Categories
writing

New Reviews & an Essay in Print

I have two reviews out now: I contended with Maggie Nelson’s On Freedom for Heavy Feather Review, which you can read here.

I reviewed Donald Antrim’s One Friday in April: A Story of Suicide and Survival, which is close to my heart and taught me quite a bit. You can read it in Colorado Review here.

I have an essay in print for under the gum tree‘s Spring 2022 issue. In 2016, I started struggling with an overactive bladder that was tied to the onset of a mental health crisis. I began this essay to try to understand what was happening to my body, and it was part of the reason I finally applied for an MFA program, which I will finish this year. This essay has been on a six-year journey to being published, and I’m still very proud of it and where it led me.

Finally, I started a Substack to share more frequent thoughts about music and the like. You can visit the general store to read about FKA twigs’ and Mitski’s latest albums. While you’re there, you might consider subscribing if you like what you find.

Categories
reading writing

Recent Writing

I had some writing published around the web (and one in print!) in the last few months:

I reviewed Hanif Abdurraqib’s A Little Devil in America: Notes in Praise of Black Performance for The Athenaeum Review. It appeared in their print issue and online here.

I reviewed Clint Smith’s How the Word is Passed: A Reckoning with the History of Slavery Across America for Porter House Review. It’s available online here.

Spoiler: both books were incredible.

I wrote about mental health and quitting my job last year for Lunch Ticket. Last semester, I served as the blog editor for the journal. We published ten blogs that I’m really proud of. I have incredible peers.

Finally, I wrote about my love of Kermit as a cowboy and reimagining Western masculinity in The Muppet Movie for Lunch Ticket‘s new series, Midnight Snack.

Categories
writing

Two New Reviews

I have two recent reviews out:

For Colorado Review, I wrote about Krys Malcolm Belc’s memoir, The Natural Mother of the Child (Counterpoint Press).

For Heavy Feather Review, I wrote about Claudia Rankine’s lyrical hybrid work, Just Us: An American Conversation (Graywolf Press), out this week in paperback.

Categories
writing

“Kurt Vonnegut’s Seasons” in The Drift

The Drift is a great new magazine, and one of their sections I adore is Mentions, where writers offer reviews under 100 words. I have one in their latest issue on Kurt Vonnegut’s seasons, which you can read here.

Categories
writing

Review of Gina Nutt’s ‘Night Rooms’ in Heavy Feather

I reviewed Gina Nutt’s fantastic essay collection Night Rooms for Heavy Feather Review. You can read it here.

Categories
film writing

“Offscreen” in Postscript Magazine

I have a new essay of film criticism in the latest issue of Postscript Magazine. In it, I examine Spring Breakers as a film that does or doesn’t interrogate whiteness, and how that ambiguity is too costly in light of the white American inability to see whiteness onscreen. You can read it here.

### QUESTIONS ON THE MATERIAL
1) Condense the paragraph of the writing updates that begins "I have an essay in print" into two sentences, keeping its main facts.
2) Print a passage from the writing updates exactly, beginning at the words "I reviewed Clint" and stopping after "available online here.".

### INFORMATION SUPPLIED
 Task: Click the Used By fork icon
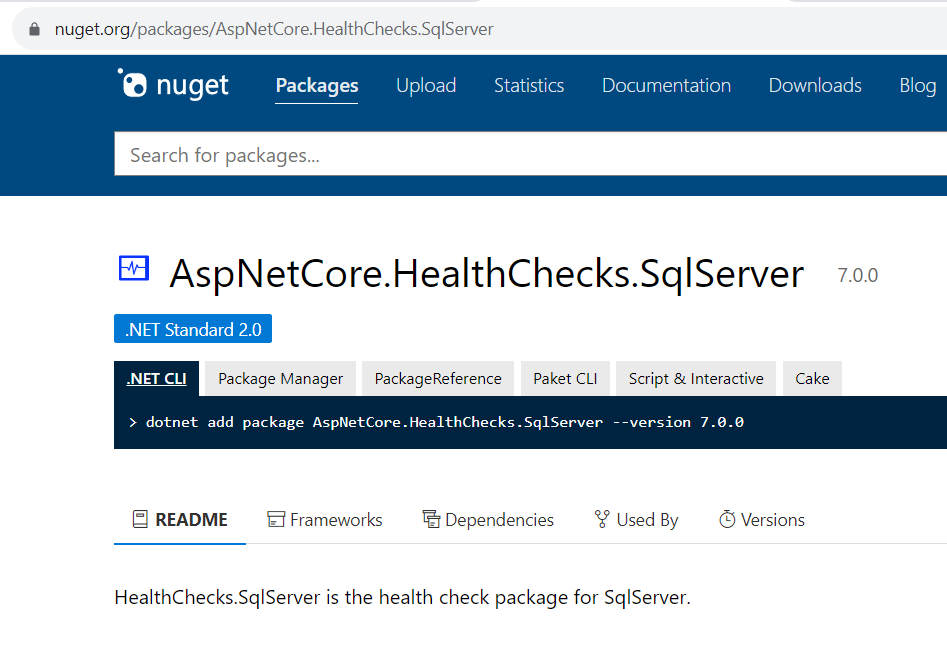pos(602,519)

...

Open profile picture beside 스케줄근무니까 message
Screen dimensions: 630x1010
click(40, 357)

==

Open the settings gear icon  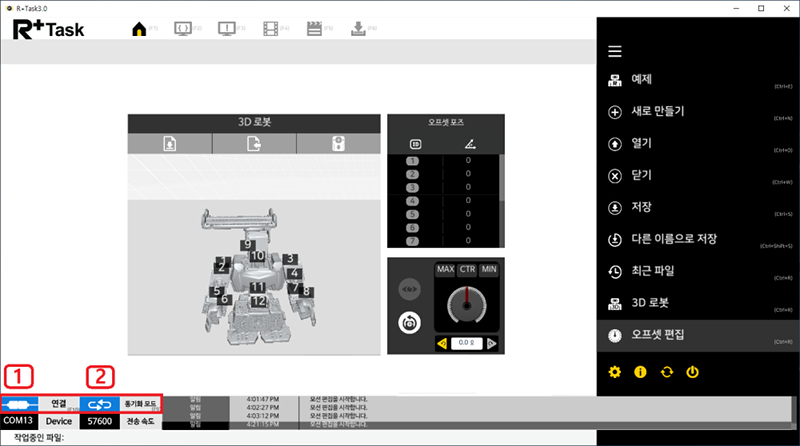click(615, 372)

### RESULTS
1) I have an essay in under the gum tree's Spring 2022 issue, which I began to understand the overactive bladder I started struggling with in 2016, tied to the onset of a mental health crisis. The essay helped lead me to apply for an MFA program that I will finish this year, and after a six-year journey to publication I am still very proud of it.

2)
I reviewed Clint Smith’s How the Word is Passed: A Reckoning with the History of Slavery Across America for Porter House Review. It’s available online here.